And the first time, in fact, the first time you listen to almost any symphony, you probably won't even like it. And this is at least right now, when I say this, I'm talking about myself. And so the classical music requires work – and quotes in the first – in a sense that in the beginning, you have to listen to it several times before it starts clicking with you. So by exposing myself to this music, when I was little, my parents basically took up the first couple of top layers. So like I'll give an example, Rachmaninoff's second piano and concerto... I listened to it so many times when I was a young age that when I was an adult and I heard it, it clicked with me right away. If my parents did not expose me at a young age, it probably, it probably would not have clicked with me right away.

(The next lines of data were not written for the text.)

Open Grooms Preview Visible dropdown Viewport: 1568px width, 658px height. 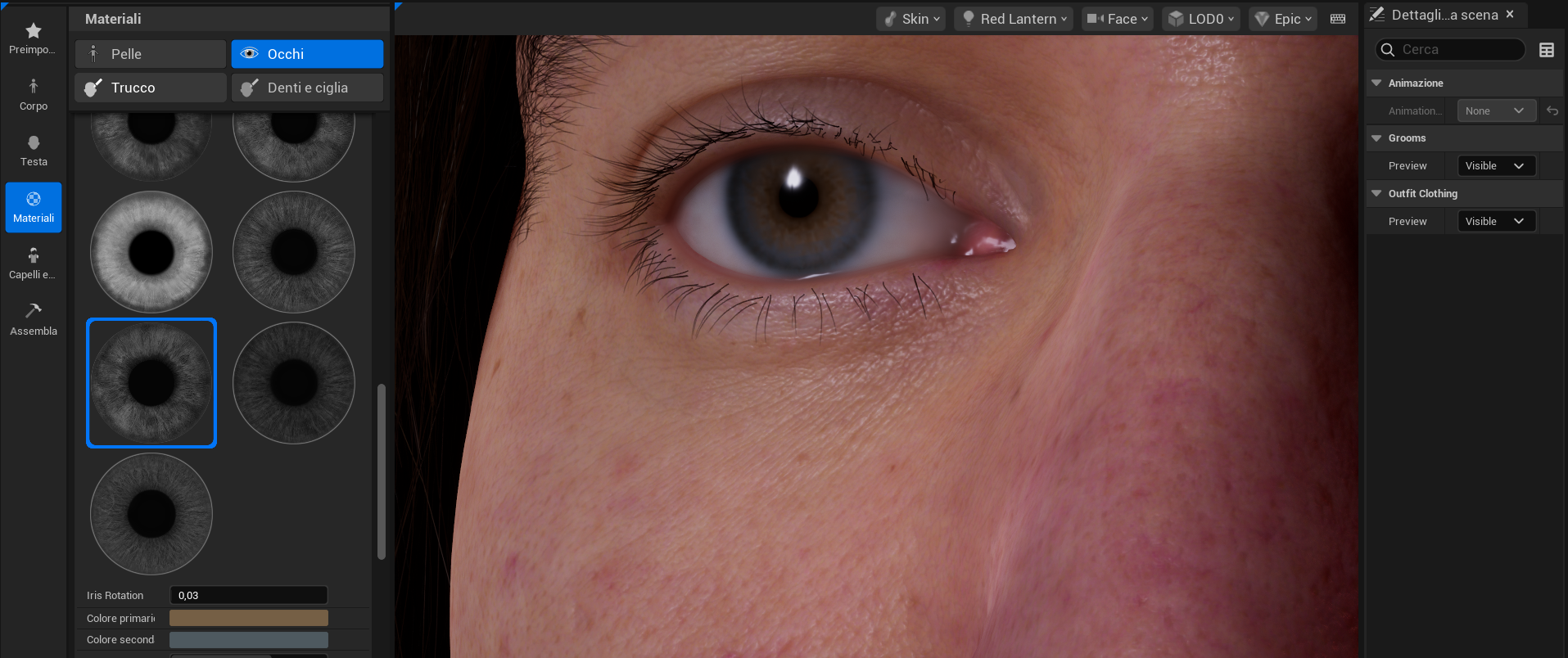pos(1495,166)
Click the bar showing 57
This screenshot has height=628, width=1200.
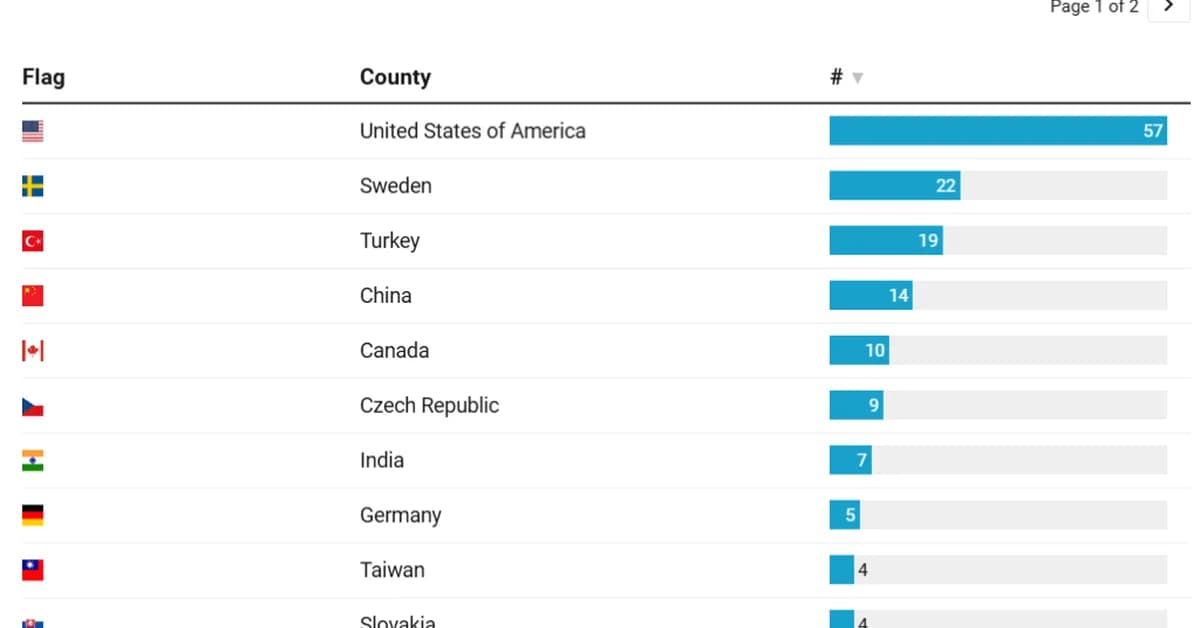[x=997, y=131]
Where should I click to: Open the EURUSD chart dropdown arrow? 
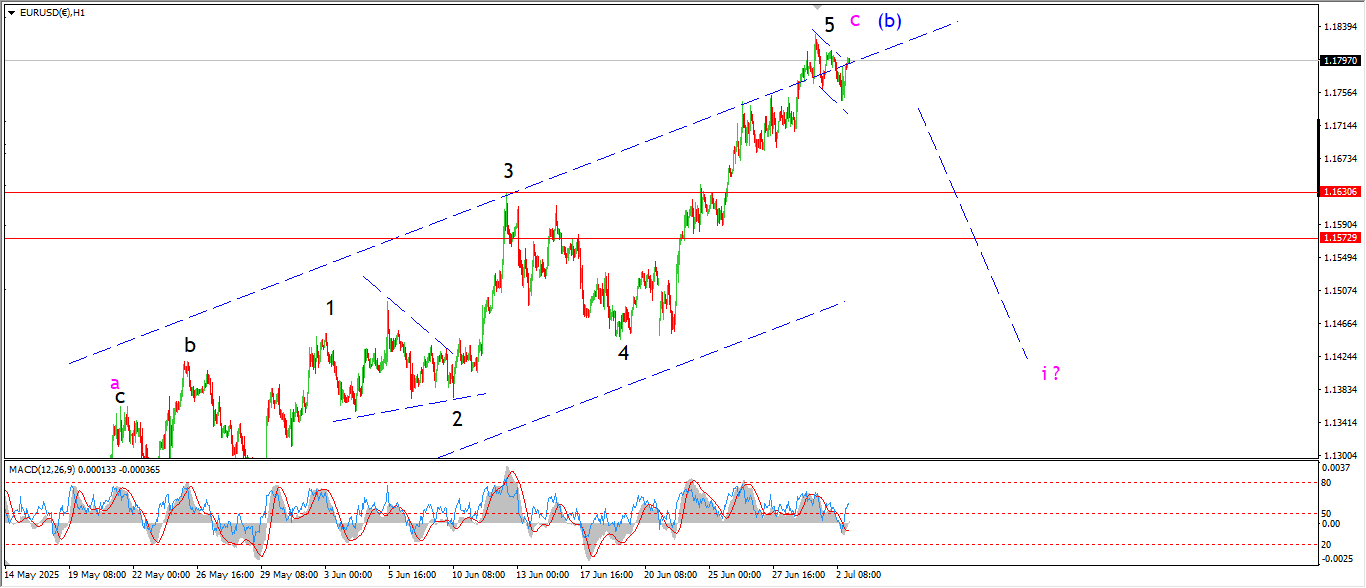(x=11, y=13)
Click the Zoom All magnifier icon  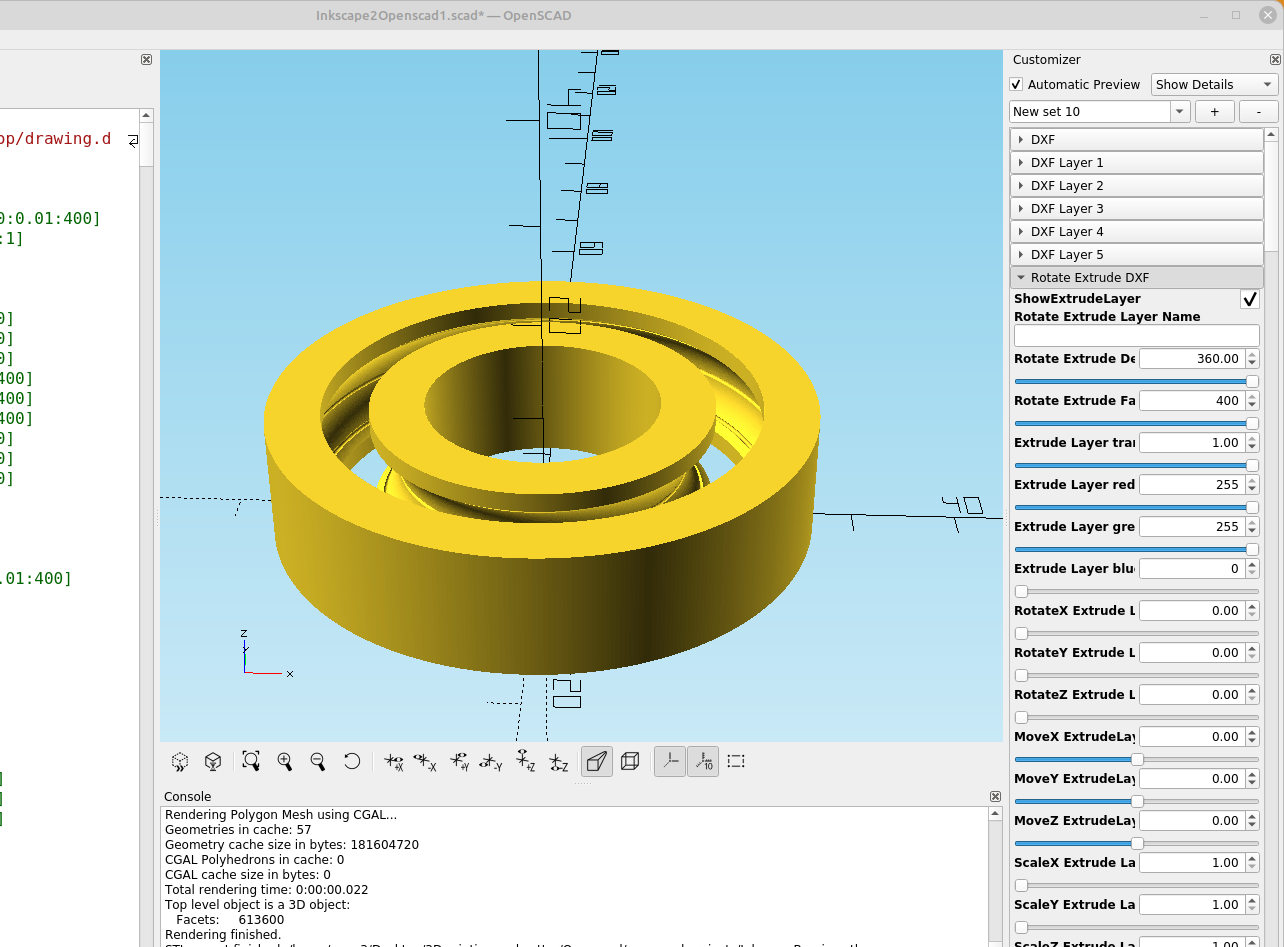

And so today I learned my lesson... my older kids, we tried taking them into piano lessons. They did not want to take piano lessons. And we did not push them. Well, we pushed them a little bit, but when we realized they really don't want to do it, so we stopped pushing them. My youngest one, we took her to piano lessons and she didn't care for it. And then maybe six months later, she started – you know, she's eight now – she started to just sit down next to piano, start playing. And my job as a parent to notice that. And now we took her to music teacher and she's taking piano lessons and she loves it. So anyway, so there, you know, and I listen to classical music in the car all the time. I listen to it at home and that's the kind of torture I'm talking about. All my job is not to tell them you should listen to it and you should love it. Just listen to it and expose them to that. Take him to the concerts and buy him Sprite or buy him a cookie, whatever the dessert, after the concert.
So like, by the way, like food is my kind of my weapon of choice when it comes to getting my, you know, doing anything, my kids, you know. Like we go to concert and we go to Dairy Queen, you know? So it's we go to sushi. So that's how I bribe my kids basically.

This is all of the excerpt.